Taulier de l’USL Dunkerque, héros en quarts de finale à Brest, Opa Sangante s’attaque à l’Everest PSG pour tenter de décrocher l’exploit ultime et de voir la finale de la Coupe de France. Scénario qui serait complètement fou pour celui qui vient de si loin, et qui a grandi avec Paris dans le cœur.

Opa, vous allez jouer une demi-finale de Coupe de France face au PSG. Rien qu’en entendant cette phrase, comment réagissez-vous ?

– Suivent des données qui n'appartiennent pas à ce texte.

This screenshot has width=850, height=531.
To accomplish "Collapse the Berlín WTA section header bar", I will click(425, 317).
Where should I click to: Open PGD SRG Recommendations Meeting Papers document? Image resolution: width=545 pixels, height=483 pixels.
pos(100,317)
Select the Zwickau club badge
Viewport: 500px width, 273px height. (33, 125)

Si on me l’avait dit il y a quelque temps, je ne l’aurais pas cru. C’est le travail qui fait qu’on arrive à avoir ce genre de moments. On a montré tout au long du parcours qu’on n’allait jamais rien lâcher, qu’on était solidaires et qu’on pouvait aussi pratiquer un beau football. On l’a joué à fond du début jusqu’à maintenant, avec le sérieux et la rigueur nécessaires pour passer. On a été récompensés, en ayant joué tous nos matchs à l’extérieur ! (Béthune, Aubervilliers, Auxerre, Haguenau, Lille et Brest au tableau de chasse, NDLR.) C’est l’abnégation de cette équipe et la force du collectif qui ont fait la différence. Là, on arrive en demi-finales contre le Paris Saint-Germain. On aurait préféré les affronter en finale. Mais c’est déjà quelque chose d’exceptionnel. On va profiter au maximum, et rentrer sur le terrain pour gagner.

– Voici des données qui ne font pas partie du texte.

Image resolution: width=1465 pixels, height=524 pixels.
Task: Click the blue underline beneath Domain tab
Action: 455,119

Quand on se plonge dans votre parcours personnel, arriver à ce Dunkerque-PSG à 34 ans, c’est fou, non ?
Par rapport à mon histoire personnelle, c’est incroyable. Je viens du monde amateur, je viens de très loin. J’ai toujours cru en moi. Je me souviens arriver à Beauvais. (En 2011, il a alors 20 ans.) J’évolue encore avec la N3 et je leur dis : « Mon objectif, au minimum, c’est de jouer en Ligue 2. » Il y en a qui me rient au nez et me disent : « Tu ne joues même pas avec l’équipe première et tu nous parles de Ligue 2 ! » En janvier, il y a un changement de coach, quelque chose qui m’a beaucoup marqué. Car c’est aussi grâce à lui que j’en suis arrivé là : le coach Albert Falette. Je le considère comme un papa. Il a beaucoup compté pour moi, il m’a toujours soutenu, il m’a donné la chance. Et, cette demi-finale, c’est aussi un moment magique parce que je supporte le PSG. Je vais profiter de ces moments-là, qui sont rares dans une carrière. On va tout donner pour essayer de rendre la famille et le public dunkerquois fiers.

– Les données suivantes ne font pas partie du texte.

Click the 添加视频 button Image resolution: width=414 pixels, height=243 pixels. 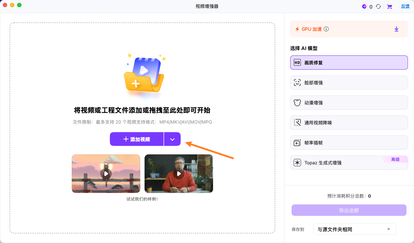137,139
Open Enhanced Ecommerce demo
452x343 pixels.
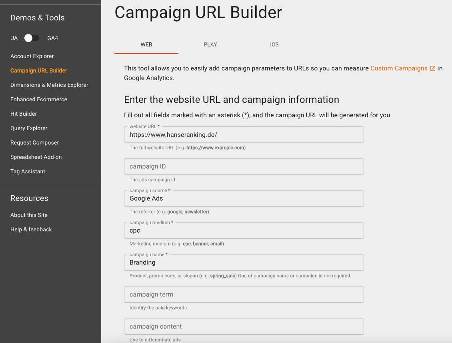[x=39, y=99]
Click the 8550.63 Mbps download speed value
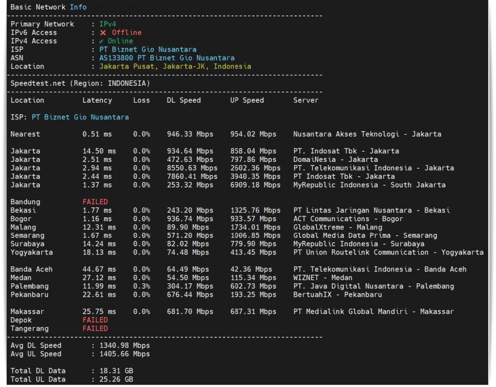The height and width of the screenshot is (387, 496). tap(192, 168)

Parfois, ce n’est pas que le hasard. Des fois, j’ai l’impression que c’est écrit.
À quand remonte l’attachement pour le PSG ?
Ça fait un moment ! Je suis un jeune qui a grandi en région parisienne, à Saint-Denis dans le 93. Je les ai toujours suivis. Mais, là, le supporter va être mis de côté. Là, ce sera le capitaine de Dunkerque contre le PSG.
Que vous disent vos amis d’enfance, supporters du PSG également ?
Avant le tirage au sort, ils me disaient : « On te souhaite le PSG. » Là, ils disent : « Bon, vous allez prendre une valise contre Paris, mais au moins tu pourras dire que tu as fait une demi-finale de Coupe de France. » Je leur réponds qu’on verra bien. Je ne me prononce jamais avant les matchs. Mais je suis très terre à terre : je ne m’imagine pas en finale, j’aime vivre match par match. Je les gère mieux comme ça.
Avez-vous un souvenir de jeunesse au Parc des Princes ?
Pour dire la vérité, je ne suis jamais allé au Parc. Seulement en jeunes, avec la fondation du PSG et les tournois inter-quartiers.
Ce stade, il vous faisait rêver ?
Bien sûr ! J’aurais aimé y jouer. Je n’ai pas eu cette chance. Là, on va jouer dans un grand stade, celui de Lille, à Pierre-Mauroy. Et pour vous dire : l’année dernière, je suis allé voir la finale de la Coupe de France à Lille, pour regarder un très bon ami, que je considère comme un frère : Mama Baldé (pour la finale PSG-Lyon, délocalisée en raison des travaux au Stade de France, NDLR). Je suis avec ma femme. Elle me dit : « Imagine, tu joues ici une finale de Coupe de France. » Je lui réponds que c’est impossible, car ça se joue au Stade de France normalement. Elle me redit juste : « Imagine. » J’y suis allé une seconde fois à Pierre-Mauroy, pour aller voir Lille-Brest, invité par Mama Baldé (désormais au SB29). Là encore, elle me redit : « On revient ici, ce n’est pas un hasard. Je sens que tu vas jouer dans ce stade. » Et bim : on tire le LOSC (huitième de finale, qualification aux tirs au but), ensuite on joue Brest (quarts de finale, 2-3) que j’avais été voir, et là, le PSG encore à Pierre-Mauroy. Parfois, ce n’est pas que le hasard. Des fois, j’ai l’impression que c’est écrit.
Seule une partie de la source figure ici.